Start of Dataset entries

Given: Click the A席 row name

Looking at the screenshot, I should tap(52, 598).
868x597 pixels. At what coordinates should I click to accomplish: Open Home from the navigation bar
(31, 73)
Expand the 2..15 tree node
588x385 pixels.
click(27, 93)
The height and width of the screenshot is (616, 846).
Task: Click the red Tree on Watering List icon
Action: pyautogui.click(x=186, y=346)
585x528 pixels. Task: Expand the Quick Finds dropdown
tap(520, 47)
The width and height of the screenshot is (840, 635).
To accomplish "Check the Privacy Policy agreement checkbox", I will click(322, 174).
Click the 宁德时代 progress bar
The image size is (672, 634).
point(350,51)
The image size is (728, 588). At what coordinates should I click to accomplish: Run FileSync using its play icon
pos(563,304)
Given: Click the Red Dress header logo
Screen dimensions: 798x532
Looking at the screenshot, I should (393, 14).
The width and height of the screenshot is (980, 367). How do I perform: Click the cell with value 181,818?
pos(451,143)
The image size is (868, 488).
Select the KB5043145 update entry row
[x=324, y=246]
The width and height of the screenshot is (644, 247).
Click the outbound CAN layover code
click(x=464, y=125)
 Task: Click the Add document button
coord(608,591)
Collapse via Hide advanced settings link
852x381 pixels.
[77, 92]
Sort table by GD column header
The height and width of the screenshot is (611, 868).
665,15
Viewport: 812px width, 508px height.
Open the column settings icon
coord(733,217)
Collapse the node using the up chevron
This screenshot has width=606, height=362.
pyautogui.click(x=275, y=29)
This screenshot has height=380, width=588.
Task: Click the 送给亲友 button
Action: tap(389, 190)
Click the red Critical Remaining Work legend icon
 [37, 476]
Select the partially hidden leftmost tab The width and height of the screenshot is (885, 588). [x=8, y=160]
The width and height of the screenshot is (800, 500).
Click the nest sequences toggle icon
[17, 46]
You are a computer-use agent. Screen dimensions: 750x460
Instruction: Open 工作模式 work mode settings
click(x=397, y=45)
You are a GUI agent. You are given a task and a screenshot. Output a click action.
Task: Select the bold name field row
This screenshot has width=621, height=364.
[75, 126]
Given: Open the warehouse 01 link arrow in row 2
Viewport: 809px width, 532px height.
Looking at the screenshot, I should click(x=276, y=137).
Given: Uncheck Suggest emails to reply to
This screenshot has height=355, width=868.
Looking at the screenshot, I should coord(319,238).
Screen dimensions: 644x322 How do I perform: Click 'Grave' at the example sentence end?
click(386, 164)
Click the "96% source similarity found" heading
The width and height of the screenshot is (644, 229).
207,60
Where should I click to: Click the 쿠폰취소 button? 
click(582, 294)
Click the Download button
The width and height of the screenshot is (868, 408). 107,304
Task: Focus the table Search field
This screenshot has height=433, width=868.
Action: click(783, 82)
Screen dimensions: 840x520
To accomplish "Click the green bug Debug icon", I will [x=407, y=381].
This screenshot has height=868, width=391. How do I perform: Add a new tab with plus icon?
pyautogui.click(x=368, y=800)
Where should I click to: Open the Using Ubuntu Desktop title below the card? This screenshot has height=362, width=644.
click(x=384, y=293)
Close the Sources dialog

End of Dataset entries

Once more, write out the entries exactly as they were written.

Given: Click the A席 row name

Looking at the screenshot, I should tap(52, 598).
868x597 pixels. At what coordinates should I click to accomplish: Open Home from the navigation bar
(31, 73)
Expand the 2..15 tree node
588x385 pixels.
click(27, 93)
The height and width of the screenshot is (616, 846).
Task: Click the red Tree on Watering List icon
Action: pyautogui.click(x=186, y=346)
585x528 pixels. Task: Expand the Quick Finds dropdown
tap(520, 47)
The width and height of the screenshot is (840, 635).
To accomplish "Check the Privacy Policy agreement checkbox", I will click(322, 174).
Click the 宁德时代 progress bar
The image size is (672, 634).
point(350,51)
The image size is (728, 588). At what coordinates should I click to accomplish: Run FileSync using its play icon
pos(563,304)
Given: Click the Red Dress header logo
Screen dimensions: 798x532
Looking at the screenshot, I should (393, 14).
The width and height of the screenshot is (980, 367). How do I perform: Click the cell with value 181,818?
pos(451,143)
The image size is (868, 488).
Select the KB5043145 update entry row
[x=324, y=246]
The width and height of the screenshot is (644, 247).
Click the outbound CAN layover code
click(x=464, y=125)
 Task: Click the Add document button
coord(608,591)
Collapse via Hide advanced settings link
852x381 pixels.
[77, 92]
Sort table by GD column header
The height and width of the screenshot is (611, 868).
665,15
Viewport: 812px width, 508px height.
Open the column settings icon
coord(733,217)
Collapse the node using the up chevron
This screenshot has width=606, height=362.
pyautogui.click(x=275, y=29)
This screenshot has height=380, width=588.
Task: Click the 送给亲友 button
Action: tap(389, 190)
Click the red Critical Remaining Work legend icon
 [37, 476]
Select the partially hidden leftmost tab The width and height of the screenshot is (885, 588). [x=8, y=160]
The width and height of the screenshot is (800, 500).
Click the nest sequences toggle icon
[17, 46]
You are a computer-use agent. Screen dimensions: 750x460
Instruction: Open 工作模式 work mode settings
click(x=397, y=45)
You are a GUI agent. You are given a task and a screenshot. Output a click action.
Task: Select the bold name field row
This screenshot has width=621, height=364.
[75, 126]
Given: Open the warehouse 01 link arrow in row 2
Viewport: 809px width, 532px height.
Looking at the screenshot, I should click(x=276, y=137).
Given: Uncheck Suggest emails to reply to
This screenshot has height=355, width=868.
Looking at the screenshot, I should coord(319,238).
Screen dimensions: 644x322 How do I perform: Click 'Grave' at the example sentence end?
click(386, 164)
Click the "96% source similarity found" heading
The width and height of the screenshot is (644, 229).
207,60
Where should I click to: Click the 쿠폰취소 button? 
click(582, 294)
Click the Download button
The width and height of the screenshot is (868, 408). 107,304
Task: Focus the table Search field
This screenshot has height=433, width=868.
Action: click(783, 82)
Screen dimensions: 840x520
To accomplish "Click the green bug Debug icon", I will [x=407, y=381].
This screenshot has height=868, width=391. How do I perform: Add a new tab with plus icon?
pyautogui.click(x=368, y=800)
Where should I click to: Open the Using Ubuntu Desktop title below the card? This screenshot has height=362, width=644.
click(x=384, y=293)
Close the Sources dialog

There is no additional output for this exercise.